Balance board. For postural sway analysis, we use a balance board that has been designed by the Technical Support Group of Donders Institute. The board incorporates sensors adapted from the Wii Balance Board, which have been redesigned. The system is synchronized in time with an accuracy of one millisecond and in space with an accuracy of several submillimeters. An A/D conversion is performed by a National Instruments card, specifically the USB-62221, which is connected to the PC via USB. This card collects four signals at a sampling rate of 400 Hz.
Audio recording. For audio recording, we use a C520 head-mounted condenser microphone, with a low-noise 2-channel DAP PRE-202 microphone amplifier (with +48 V phantom power and low-cut function turned on) of which the gain was set at a constant level (25%) over the entire experiment. The volume level in the computer’s sound panel setting is set to 100. The audio signal was split using an XLR splitter, allowing us to record the audio signal at 16 kHz as an LSL stream transmitted via a Linux-based Minux system and a higher quality 48 kHz via another recording PC using Audacity. The 48 kHz audio recording will be used for extraction of acoustic features (e.g., fundamental frequency, amplitude envelope, spectral flux, etc.) Additionally, the audio signal leading to this PC is split once more, allowing us to connect noise-canceling Sony headphones (WH-1000XM5). These are used by the guesser. The motivation was to make sure that the audio signal from the performer could be smoothly perceived by the guesser as the black curtain separating the two participants hinders the intensity of the audio signal in the room. The guesser also uses a second pair of identical headphones in gesture-only condition: these do not transmit any audio signal as they are intended to ensure that the performances are perceived only via visual modality.

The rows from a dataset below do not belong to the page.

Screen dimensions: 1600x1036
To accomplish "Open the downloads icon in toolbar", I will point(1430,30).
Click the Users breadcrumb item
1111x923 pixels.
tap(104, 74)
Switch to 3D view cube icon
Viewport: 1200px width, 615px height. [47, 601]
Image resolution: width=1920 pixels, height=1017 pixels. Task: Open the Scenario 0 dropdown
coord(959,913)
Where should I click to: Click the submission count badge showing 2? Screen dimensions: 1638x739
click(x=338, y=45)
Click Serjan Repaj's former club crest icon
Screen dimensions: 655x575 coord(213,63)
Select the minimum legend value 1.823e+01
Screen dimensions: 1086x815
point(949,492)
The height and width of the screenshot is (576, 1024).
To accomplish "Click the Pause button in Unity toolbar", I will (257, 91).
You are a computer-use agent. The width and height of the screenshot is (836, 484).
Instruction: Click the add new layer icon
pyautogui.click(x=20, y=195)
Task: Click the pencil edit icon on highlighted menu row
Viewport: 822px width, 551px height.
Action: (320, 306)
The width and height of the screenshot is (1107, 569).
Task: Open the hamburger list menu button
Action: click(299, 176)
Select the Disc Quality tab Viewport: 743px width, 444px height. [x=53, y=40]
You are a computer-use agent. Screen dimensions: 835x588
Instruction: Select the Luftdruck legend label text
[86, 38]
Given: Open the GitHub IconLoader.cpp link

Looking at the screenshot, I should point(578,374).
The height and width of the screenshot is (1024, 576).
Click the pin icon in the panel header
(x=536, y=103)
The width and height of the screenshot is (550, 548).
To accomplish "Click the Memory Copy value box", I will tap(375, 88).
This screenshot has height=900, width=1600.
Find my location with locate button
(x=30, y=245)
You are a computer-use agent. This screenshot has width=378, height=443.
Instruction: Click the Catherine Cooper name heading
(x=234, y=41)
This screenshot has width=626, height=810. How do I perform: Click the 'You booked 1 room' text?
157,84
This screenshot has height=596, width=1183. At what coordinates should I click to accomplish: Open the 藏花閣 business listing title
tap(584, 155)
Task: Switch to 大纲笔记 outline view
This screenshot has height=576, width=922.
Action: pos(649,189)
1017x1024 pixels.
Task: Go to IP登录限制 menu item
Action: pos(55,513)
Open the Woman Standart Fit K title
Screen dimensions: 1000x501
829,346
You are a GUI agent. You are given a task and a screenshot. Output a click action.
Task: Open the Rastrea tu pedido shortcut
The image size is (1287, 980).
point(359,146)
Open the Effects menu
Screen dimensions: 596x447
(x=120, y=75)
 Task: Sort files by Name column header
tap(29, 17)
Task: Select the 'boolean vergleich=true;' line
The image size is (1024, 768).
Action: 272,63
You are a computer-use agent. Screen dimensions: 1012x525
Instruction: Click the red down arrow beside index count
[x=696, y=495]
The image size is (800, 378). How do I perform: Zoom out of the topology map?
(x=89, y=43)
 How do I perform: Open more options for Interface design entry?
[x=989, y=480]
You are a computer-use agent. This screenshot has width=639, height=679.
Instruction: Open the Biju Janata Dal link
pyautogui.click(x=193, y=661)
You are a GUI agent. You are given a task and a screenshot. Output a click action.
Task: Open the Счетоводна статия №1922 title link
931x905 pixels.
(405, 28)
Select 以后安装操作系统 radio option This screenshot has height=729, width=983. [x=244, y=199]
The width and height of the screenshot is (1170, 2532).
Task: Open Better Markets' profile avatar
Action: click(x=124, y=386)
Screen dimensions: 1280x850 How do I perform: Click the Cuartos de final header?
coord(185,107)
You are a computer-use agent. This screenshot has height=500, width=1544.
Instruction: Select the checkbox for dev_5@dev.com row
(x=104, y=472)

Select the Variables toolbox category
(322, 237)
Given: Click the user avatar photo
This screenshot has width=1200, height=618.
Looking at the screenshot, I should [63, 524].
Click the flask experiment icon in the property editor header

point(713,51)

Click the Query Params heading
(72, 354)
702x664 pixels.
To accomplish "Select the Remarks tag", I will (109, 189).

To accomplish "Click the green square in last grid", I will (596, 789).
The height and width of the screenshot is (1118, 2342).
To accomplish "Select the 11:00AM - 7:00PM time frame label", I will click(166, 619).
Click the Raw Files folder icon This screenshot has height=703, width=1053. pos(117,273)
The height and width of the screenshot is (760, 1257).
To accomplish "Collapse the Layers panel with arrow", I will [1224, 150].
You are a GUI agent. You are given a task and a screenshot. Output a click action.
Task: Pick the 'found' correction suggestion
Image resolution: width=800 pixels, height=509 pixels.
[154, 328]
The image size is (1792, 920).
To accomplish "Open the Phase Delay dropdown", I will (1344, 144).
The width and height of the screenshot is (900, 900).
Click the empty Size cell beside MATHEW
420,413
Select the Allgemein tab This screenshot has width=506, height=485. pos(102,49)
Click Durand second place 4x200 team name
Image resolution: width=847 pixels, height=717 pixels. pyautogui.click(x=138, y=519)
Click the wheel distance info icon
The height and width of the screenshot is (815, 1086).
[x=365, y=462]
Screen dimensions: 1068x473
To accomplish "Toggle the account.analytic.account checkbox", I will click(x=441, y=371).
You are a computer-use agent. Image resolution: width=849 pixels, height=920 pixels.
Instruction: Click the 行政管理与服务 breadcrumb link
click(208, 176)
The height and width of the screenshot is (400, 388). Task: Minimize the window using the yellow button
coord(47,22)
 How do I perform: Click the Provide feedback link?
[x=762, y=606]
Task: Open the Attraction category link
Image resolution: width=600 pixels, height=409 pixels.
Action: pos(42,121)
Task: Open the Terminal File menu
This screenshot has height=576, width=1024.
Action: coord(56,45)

One-way screen. We use a one-way screen that has been designed by the Technical Support Group at the Max Planck Institute for Psycholinguistics. The motivation for the one-sided view is to limit any spill-over feedback or communication from the guesser through gestures or facial expressions. This enables maximal control of the communicative flow and feedback while sustaining the co-presence of two participants in one room.
Experiment software. The experiment is managed by a custom Python script, using the PsychoPy package, and a buttonbox that is implemented in the script with the RuSocSci package. It outputs a CSV file that stores information about accuracy for each trial (i.e., concept).
All specifications regarding laboratory equipment are described in detail in the method preregistration. All scripts for recording are available at https://github.com/sarkadava/FLESH_Effort/tree/main/00_labscripts.
Stimuli
The stimuli were selected from a list of 206 concepts. This list included 100 Leipzig-Jakarta List concepts (Tadmor et al., 2010) reflecting concepts that are common across a large range of languages and are most resistant to borrowing from other languages. Additionally, 100 concepts were included varying in sensory expressibility (Lynott et al., 2020; Lynott & Connell, 2009). In a previous experiment (Ćwiek et al., 2026), 227 native Dutch participants rated the current concepts on a continuous scale for how well they could be communicated without language across three modalities: gesture, vocal, and combined. From the 206-item list, we excluded concepts with any expressibility value below a threshold (mean expressibility – 1 SD) to avoid low-expressible concepts. Using a custom Python script, we constructed three modality-specific 28-item lists of top-ranked expressible concepts, ensuring no overlaps between them. Body-related concepts (e.g., ‘tooth,’ ‘ear,’ ‘tongue’) were excluded to prevent indexical reference to the body itself. They were replaced with taste-related concepts that are generally low in expressibility, aligning with secondary research interests. The final 84-item list maintains expressibility statistics comparable to the original list. The final concepts included nouns, verbs and adjectives. Stimuli lists were pre-randomized to ensure balanced occurrences across sessions (each concept appears at least 10 times, or 12 if additional dyads are included). However, the occurrences are not precisely balanced due to a processing mistake.
Procedure
Participants engaged in a referential, charade-like game in a lab-based setting in which one person (the performer) expresses a concept without using language, and the other (the guesser) guesses its meaning. This paradigm has been widely used to explore the process of grounding the meaning of novel expressions built on various modalities such as drawing (Hawkins et al., 2023), gestures and vocalizations (Ćwiek et al., 2021; Fay et al., 2014; Fay et al., 2022; Macuch Silva et al., 2020), or other, more artificial systems (Selten & Warglien, 2007). Importantly, we adapted the referential game to include feedback. After each guesser’s answer, the performer saw the exact response, and if it did not match the target concept, they had to repair their original performance. Each participant performed novel expressions of 21 concepts, for a total of 42 concepts per dyad, across three within-subject modality conditions: vocal, gesture, and combined (i.e., 7 concepts per condition). This design allowed us to assess how effort is affected by and distributed across modalities. The order of modality conditions was randomized. Each modality was introduced with instructions, followed by two practice concepts and seven trials. After each performance, the guesser typed their answer on a keyboard. If correct, they proceeded to the next concept. If incorrect, both saw the incorrect response, and the performer repeated the concept while the guesser made another attempt. Up to two repair attempts were allowed before moving on. For our purposes, the first performance of a concept established a baseline, and the potential repairs that followed are what we called first and second corrections. Correctness was judged by the experimenter, who checked only for typos; synonyms were not accepted to ensure consistency across sessions. Participants switched roles within and between conditions.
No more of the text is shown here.